Davids has expressed solidarity with a fellow "mom," and advocacy director at the Alliance for Quality Education Zakiyah Ansari, creator of the "Real Campbell Brown" website, which is critical of Brown's charter-school activism.

Davids v. New York draws largely upon Vergara v. California, a similar lawsuit filed in two years earlier in May 2012. The future of the Davids case, in the New York State Appellate Division as of April 2016, was called into question after an April 14, 2016 ruling by the California Court of Appeals which reversed and remanded the trial court's ruling on Vergara, on the grounds that "plaintiffs failed to establish that the state's tenure laws violate students' constitutional rights to equal protection". In August 2016 the Supreme Court of California made the decision to refuse to reconsider the appellate court's decision in the Vergara case, and the NYCPU released a statement which said that the ruling "has no bearing on cases in other states," which it says are focused on legal issues distinct from those questioned in Vergara. The city teachers union's general counsel Adam Ross disagreed with this assessment, however, saying of the Davids case's usage of the initial Vergara decision as a precedent, "When they cite those cases for their benefit, they suffer when those cases are overturned".

Central to the case was the claim that the "'super' due process rights" afforded to teachers in New York and elsewhere in the country through various teacher tenure regulations create an unreasonable barrier for administrators who wish to fire ineffective teachers, ultimately affecting the outcome of students' educations. Richard Kahlenberg, education writer and senior fellow at The Century Foundation responded to this notion that teachers' jobs are unreasonably secure citing major shakeups in cities like Chicago, in which 50 percent of teachers - both tenured and untenured - were replaced in "turnaround schools" programs.
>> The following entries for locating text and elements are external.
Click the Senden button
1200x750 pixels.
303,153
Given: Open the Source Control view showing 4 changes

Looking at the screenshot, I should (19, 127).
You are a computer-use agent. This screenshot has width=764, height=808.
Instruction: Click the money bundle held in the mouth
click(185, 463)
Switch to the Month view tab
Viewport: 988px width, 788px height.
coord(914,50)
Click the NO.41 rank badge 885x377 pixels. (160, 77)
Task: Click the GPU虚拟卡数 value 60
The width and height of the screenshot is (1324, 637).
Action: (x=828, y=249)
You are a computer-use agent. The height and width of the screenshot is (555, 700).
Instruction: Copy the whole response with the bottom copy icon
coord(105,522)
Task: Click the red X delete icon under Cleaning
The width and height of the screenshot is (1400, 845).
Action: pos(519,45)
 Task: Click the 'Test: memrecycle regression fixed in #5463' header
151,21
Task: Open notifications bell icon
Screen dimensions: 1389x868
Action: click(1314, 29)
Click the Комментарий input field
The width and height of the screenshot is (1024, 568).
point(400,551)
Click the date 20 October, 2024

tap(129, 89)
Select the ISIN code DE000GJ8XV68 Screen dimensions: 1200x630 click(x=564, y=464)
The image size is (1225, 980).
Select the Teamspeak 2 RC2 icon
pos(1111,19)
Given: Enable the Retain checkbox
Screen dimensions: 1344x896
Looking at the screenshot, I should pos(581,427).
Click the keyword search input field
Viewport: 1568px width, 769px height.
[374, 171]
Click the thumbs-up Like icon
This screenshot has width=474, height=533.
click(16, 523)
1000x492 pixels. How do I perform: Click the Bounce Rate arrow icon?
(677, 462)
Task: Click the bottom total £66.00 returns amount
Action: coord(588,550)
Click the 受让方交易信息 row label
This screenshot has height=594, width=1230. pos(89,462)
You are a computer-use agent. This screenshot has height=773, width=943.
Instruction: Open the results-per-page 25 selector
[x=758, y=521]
Furthermore, he notes journalist Dana Goldstein's research based on figures from National Center for Education Statistics and Bureau of Labor Statistics reports which show that despite the concerns of opponents of teacher tenure laws, tenured and untenured teachers are fired annually with cause across the United States at a rate higher than private sector employees were either fired or laid off - 2.1%, and less than 2%, respectively, during the years for which the data was collected.

===Criticism of Eva Moskowitz===
Davids has said that she is "disgusted that [CEO of Success Academy Charter Schools] Eva Moskowitz and other charter leaders are using parents and students as political pawns while continuing to violate the law by not serving their fair share of students with disabilities and English Language Learners, by not establishing Parent Associations and by refusing to be audited by the State Comptroller." She described a March 2014 pro-charter school demonstration in Albany as "an abuse of power by Eva Moskowitz and other charter leaders because no public school would be allowed to shut down for an entire morning to have their students engage in political activities."

The case was dismissed in June 2024.

==Personal life==
Davids is the mother of two children, a daughter and a son.